▶ [PAGE EXTRACT]
----

Elegies on Lost Daughters – Individual and Cultural Trauma in Louise Erdrich’s The Painted Drum and David Treuer’s Prudence
DOI:
https://doi.org/10.12775/LL.4.2024.004Keywords
indigenous history, contemporary Ojibwe fiction, feminism, masculine tradition, memory studiesAbstract
In my article I compare two contemporary Ojibwe novels about death. Louise Erdrich’s The Painted Drum and David Treuer’s Prudence are elegiac stories about different ways of experiencing mourning in individual and collective context, filtered through the Western and Indigenous traditions. In both narratives the authors trace historical motives that give the readers access to Indigenous perspectives in the mainstream American history and I would like to argue that the discussed novelists focus on different strategies of including Indigenous history. I would like to argue that despite the contrast in the literary convention, i.e., Erdrich’s use of magical realism and Treuer’s social realism, there are many similarities between the narratives, as they both refer to mourning after the loss of daughters (biological and adopted), and in both cases the process is accompanied by self-destruction, memory and denial. What is more, even though Erdrich showcases feminist perspective and Treuer focuses more on masculine tradition, neither of them promotes a radical gender perspective. Another common denominator is a polyphonic structure, which helps to emphasize the clashes in the characters’ attitudes towards the Indigenous tradition, in the assimilation to the American culture and the deconstruction of pop cultural stereotypes about “stoic Indian men” and “promiscuous Indian women” and, last but not least, the relationship with nature, which is not always considered an animistic living space. My interpretation will extend to the broader context of Ojibwe presence in Minneapolis by a short analysis of museum exhibitions and public places of commemoration and I will try to demonstrate how Erdrich’s and Treuer’s propositions relate to it. In my paper I will use the terms “Ojibwe” when specific references are made by the authors to this particular culture and “Indigenous” when a broader context is indicated, e.g. boarding schools’ history that goes beyond the Ojibwe experience. I will also try to explain why Treuer uses the term “Indian”.

----

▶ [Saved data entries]

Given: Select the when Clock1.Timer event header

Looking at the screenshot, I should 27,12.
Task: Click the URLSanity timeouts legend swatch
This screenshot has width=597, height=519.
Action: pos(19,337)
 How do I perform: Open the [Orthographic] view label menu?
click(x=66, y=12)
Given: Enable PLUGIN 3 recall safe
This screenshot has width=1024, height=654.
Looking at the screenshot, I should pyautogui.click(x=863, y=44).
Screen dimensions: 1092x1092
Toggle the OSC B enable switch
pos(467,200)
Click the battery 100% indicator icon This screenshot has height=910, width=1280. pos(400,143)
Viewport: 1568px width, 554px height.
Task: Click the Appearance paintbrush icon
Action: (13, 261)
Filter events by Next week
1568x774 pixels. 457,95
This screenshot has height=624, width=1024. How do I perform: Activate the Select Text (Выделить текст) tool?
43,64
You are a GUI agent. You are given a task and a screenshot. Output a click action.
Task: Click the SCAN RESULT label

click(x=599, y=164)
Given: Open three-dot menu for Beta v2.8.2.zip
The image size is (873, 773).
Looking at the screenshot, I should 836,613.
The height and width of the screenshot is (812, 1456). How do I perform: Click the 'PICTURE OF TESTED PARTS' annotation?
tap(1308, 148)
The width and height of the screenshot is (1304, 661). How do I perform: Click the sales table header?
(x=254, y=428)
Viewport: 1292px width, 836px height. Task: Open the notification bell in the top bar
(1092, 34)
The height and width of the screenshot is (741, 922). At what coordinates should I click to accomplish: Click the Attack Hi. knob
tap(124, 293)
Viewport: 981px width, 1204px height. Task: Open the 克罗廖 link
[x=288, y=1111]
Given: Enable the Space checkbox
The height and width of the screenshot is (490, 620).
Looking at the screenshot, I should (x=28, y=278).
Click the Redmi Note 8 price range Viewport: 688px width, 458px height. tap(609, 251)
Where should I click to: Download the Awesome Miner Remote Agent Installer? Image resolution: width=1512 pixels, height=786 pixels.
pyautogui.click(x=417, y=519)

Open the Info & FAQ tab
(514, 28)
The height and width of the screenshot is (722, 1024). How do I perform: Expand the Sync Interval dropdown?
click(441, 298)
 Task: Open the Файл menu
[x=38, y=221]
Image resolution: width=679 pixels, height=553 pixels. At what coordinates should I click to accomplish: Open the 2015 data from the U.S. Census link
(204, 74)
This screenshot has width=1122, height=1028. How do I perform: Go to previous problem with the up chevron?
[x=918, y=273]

----

▶ [EXERCISE AIM] According to the article abstract, which literary convention does Treuer use, in contrast to Erdrich's magical realism?

▶ [RESPONSE] Social realism.